The economy is teetering despite unemployment drop


The US economy is teetering, despite what the job and stock markets are telling you.

The scariest set of economic indicators to emerge in decades shows what’s crushing the dreams of record numbers of young, middle-class and older Americans.

“There are troubling indicators,” said Aparna Mathur, a resident scholar at the American Enterprise Institute.

While nationwide unemployment is down to 4.3 percent and the Dow Jones is on a bender, policy experts and economists like Mathur warn of disturbing signs in the real world of business and human enterprise.

One is the weak long-term labor force participation rate.
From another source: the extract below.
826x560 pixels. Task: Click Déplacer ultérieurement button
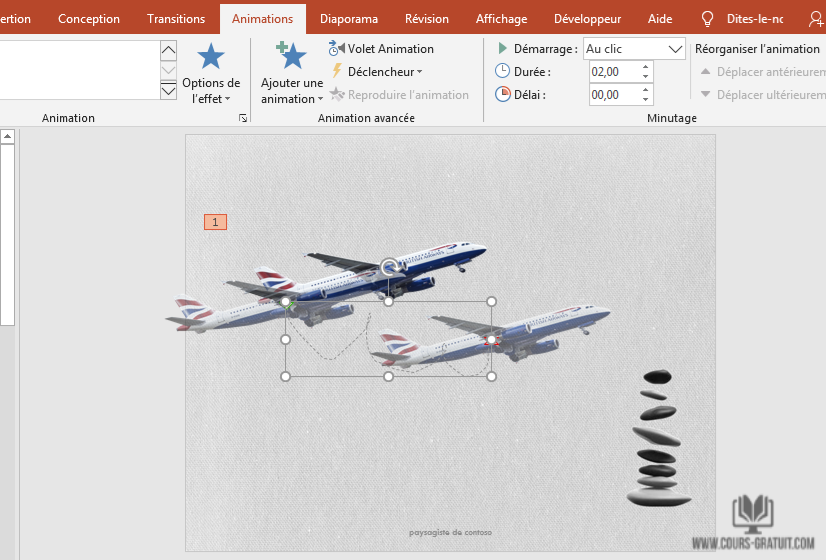(762, 95)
That translates into about 30 percent of the US population not working, or actively seeking a job.

“It is still of concern to us as economists,” Mathur said. “Because if fewer people are working, we are less productive.”
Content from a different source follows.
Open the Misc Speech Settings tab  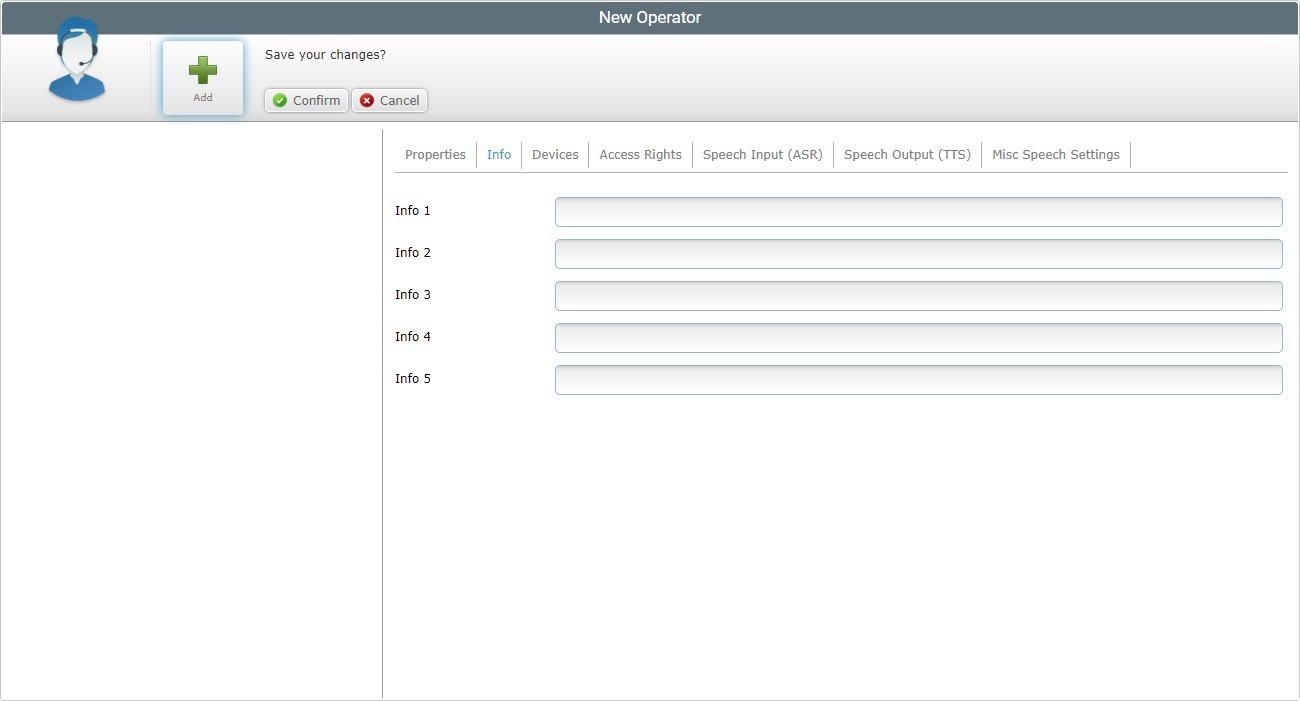(1055, 155)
But there are other dark holes as new data shed fresh light on America’s economy. Salaries for the average American worker have barely grown for decades, well-paid middle-class jobs are disappearing, and many of the new jobs are in the low-wage sector.

It partly explains why the American population grew at a tiny 0.7 percent last year, the lowest increase since the Great Depression, say analysts.

The official explanation, according to the American Community Survey, attributes it largely to declining birth and immigration rates.

Other analysts who have studied the data closely don’t mince their words. “The trend around recessionary times in our economy is for the birth rate to actually drop,” said Russ Zalatimo, managing partner at HudsonPoint Capital.